● **EXERCISE BRIEF**: Copy out the items word for word, starting at the line containing "This screenshot has width=775, height=485." and ending at the line containing "Action: (x=194, y=144)", with both of those lines included.

● **THE RECORDS**:
>>>

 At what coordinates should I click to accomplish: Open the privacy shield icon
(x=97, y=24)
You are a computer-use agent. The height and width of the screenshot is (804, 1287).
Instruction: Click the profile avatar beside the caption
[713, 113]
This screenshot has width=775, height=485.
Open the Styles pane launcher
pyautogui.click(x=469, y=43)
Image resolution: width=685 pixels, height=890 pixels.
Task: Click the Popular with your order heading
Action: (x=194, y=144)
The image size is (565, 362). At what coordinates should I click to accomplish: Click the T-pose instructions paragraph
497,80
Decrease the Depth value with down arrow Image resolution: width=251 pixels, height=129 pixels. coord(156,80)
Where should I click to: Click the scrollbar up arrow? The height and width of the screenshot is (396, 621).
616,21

<<<
>>>

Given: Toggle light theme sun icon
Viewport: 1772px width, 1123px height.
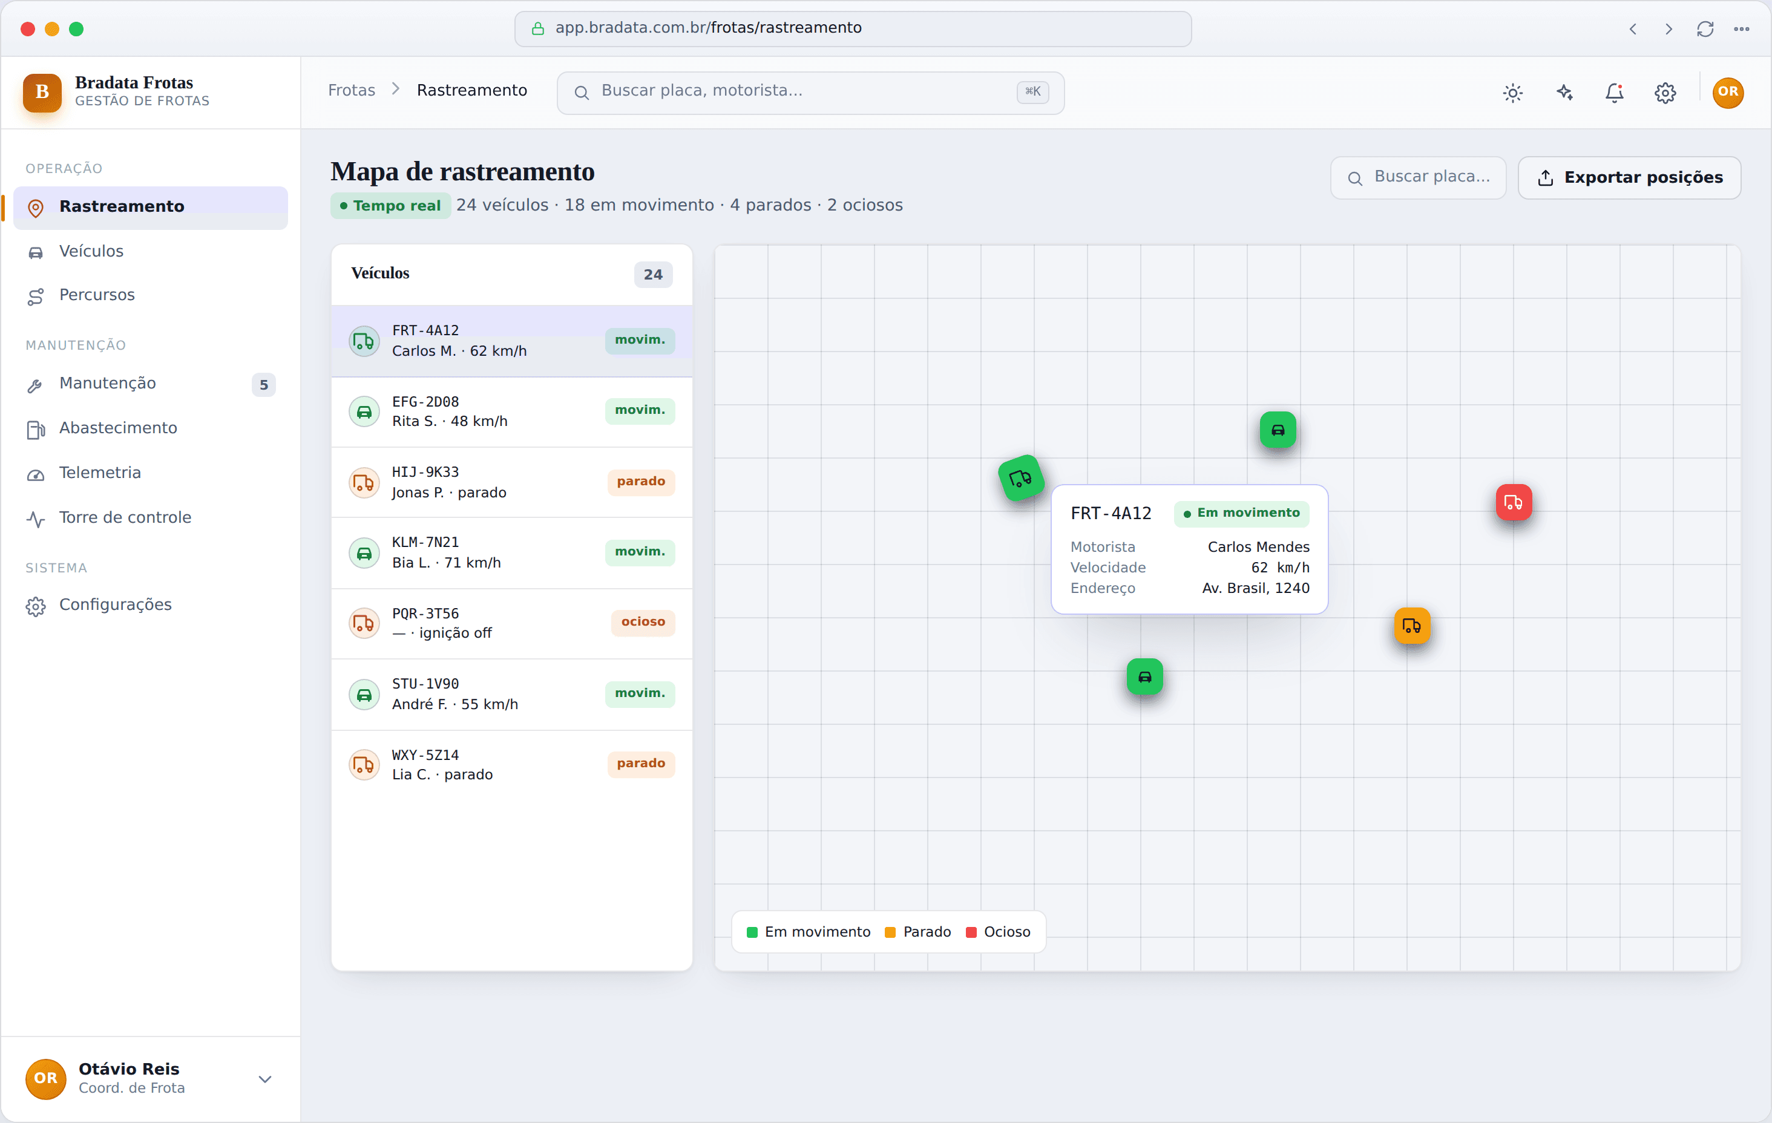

<<<

● **COMPLETE RESPONSE**:
This screenshot has width=775, height=485.
Open the Styles pane launcher
pyautogui.click(x=469, y=43)
Image resolution: width=685 pixels, height=890 pixels.
Task: Click the Popular with your order heading
Action: (x=194, y=144)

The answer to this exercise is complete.